***** Task inputs *****

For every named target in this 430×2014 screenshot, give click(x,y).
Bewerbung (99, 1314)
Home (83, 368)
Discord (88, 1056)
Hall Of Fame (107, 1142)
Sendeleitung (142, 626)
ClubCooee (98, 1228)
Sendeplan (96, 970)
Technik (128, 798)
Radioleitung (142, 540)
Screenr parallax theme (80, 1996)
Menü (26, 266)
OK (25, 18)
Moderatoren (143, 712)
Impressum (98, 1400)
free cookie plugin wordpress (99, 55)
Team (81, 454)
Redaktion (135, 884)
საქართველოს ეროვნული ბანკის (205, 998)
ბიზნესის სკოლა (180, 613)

*****

Output an exact copy of the lines beginning at the one that holds "Hall Of Fame (107, 1142)" and running through the final line of the records.

Hall Of Fame (107, 1142)
Sendeleitung (142, 626)
ClubCooee (98, 1228)
Sendeplan (96, 970)
Technik (128, 798)
Radioleitung (142, 540)
Screenr parallax theme (80, 1996)
Menü (26, 266)
OK (25, 18)
Moderatoren (143, 712)
Impressum (98, 1400)
free cookie plugin wordpress (99, 55)
Team (81, 454)
Redaktion (135, 884)
საქართველოს ეროვნული ბანკის (205, 998)
ბიზნესის სკოლა (180, 613)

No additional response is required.